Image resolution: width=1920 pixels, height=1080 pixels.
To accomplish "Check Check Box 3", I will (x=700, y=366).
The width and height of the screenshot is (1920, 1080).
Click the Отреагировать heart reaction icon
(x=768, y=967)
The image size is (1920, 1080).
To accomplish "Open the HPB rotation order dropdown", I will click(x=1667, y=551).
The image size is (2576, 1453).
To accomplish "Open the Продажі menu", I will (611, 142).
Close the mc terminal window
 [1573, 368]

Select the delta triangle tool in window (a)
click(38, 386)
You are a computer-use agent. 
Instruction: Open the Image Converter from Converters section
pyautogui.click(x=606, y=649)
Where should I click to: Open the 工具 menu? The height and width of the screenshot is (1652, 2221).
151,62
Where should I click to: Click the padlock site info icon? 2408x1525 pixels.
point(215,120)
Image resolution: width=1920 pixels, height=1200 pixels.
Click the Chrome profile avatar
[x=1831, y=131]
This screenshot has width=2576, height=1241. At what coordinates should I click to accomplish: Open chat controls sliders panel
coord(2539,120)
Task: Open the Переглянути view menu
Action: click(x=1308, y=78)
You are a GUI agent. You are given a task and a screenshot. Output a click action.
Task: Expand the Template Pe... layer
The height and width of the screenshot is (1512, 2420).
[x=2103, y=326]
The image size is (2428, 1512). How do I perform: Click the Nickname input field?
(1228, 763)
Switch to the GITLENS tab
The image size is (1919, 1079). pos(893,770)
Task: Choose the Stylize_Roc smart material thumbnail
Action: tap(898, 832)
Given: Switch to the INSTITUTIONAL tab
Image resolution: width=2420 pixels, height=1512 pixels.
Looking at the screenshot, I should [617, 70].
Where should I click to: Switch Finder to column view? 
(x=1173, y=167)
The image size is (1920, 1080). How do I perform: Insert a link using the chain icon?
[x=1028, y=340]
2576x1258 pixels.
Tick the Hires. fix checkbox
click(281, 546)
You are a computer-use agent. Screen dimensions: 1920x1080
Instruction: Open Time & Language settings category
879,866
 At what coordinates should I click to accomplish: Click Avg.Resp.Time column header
-------------------------
■ WHAT IS EXPECTED
Each entry in the data must be copied exactly.

■ TASK RESULT
Image resolution: width=1920 pixels, height=1080 pixels.
To accomplish "Check Check Box 3", I will (x=700, y=366).
The width and height of the screenshot is (1920, 1080).
Click the Отреагировать heart reaction icon
(x=768, y=967)
The image size is (1920, 1080).
To accomplish "Open the HPB rotation order dropdown", I will click(x=1667, y=551).
The image size is (2576, 1453).
To accomplish "Open the Продажі menu", I will (611, 142).
Close the mc terminal window
 [1573, 368]

Select the delta triangle tool in window (a)
click(38, 386)
You are a computer-use agent. 
Instruction: Open the Image Converter from Converters section
pyautogui.click(x=606, y=649)
Where should I click to: Open the 工具 menu? The height and width of the screenshot is (1652, 2221).
151,62
Where should I click to: Click the padlock site info icon? 2408x1525 pixels.
point(215,120)
Image resolution: width=1920 pixels, height=1200 pixels.
Click the Chrome profile avatar
[x=1831, y=131]
This screenshot has width=2576, height=1241. At what coordinates should I click to accomplish: Open chat controls sliders panel
coord(2539,120)
Task: Open the Переглянути view menu
Action: click(x=1308, y=78)
You are a GUI agent. You are given a task and a screenshot. Output a click action.
Task: Expand the Template Pe... layer
The height and width of the screenshot is (1512, 2420).
[x=2103, y=326]
The image size is (2428, 1512). How do I perform: Click the Nickname input field?
(1228, 763)
Switch to the GITLENS tab
The image size is (1919, 1079). pos(893,770)
Task: Choose the Stylize_Roc smart material thumbnail
Action: tap(898, 832)
Given: Switch to the INSTITUTIONAL tab
Image resolution: width=2420 pixels, height=1512 pixels.
Looking at the screenshot, I should [617, 70].
Where should I click to: Switch Finder to column view? 
(x=1173, y=167)
The image size is (1920, 1080). How do I perform: Insert a link using the chain icon?
[x=1028, y=340]
2576x1258 pixels.
Tick the Hires. fix checkbox
click(281, 546)
You are a computer-use agent. Screen dimensions: 1920x1080
Instruction: Open Time & Language settings category
879,866
 At what coordinates should I click to accomplish: Click Avg.Resp.Time column header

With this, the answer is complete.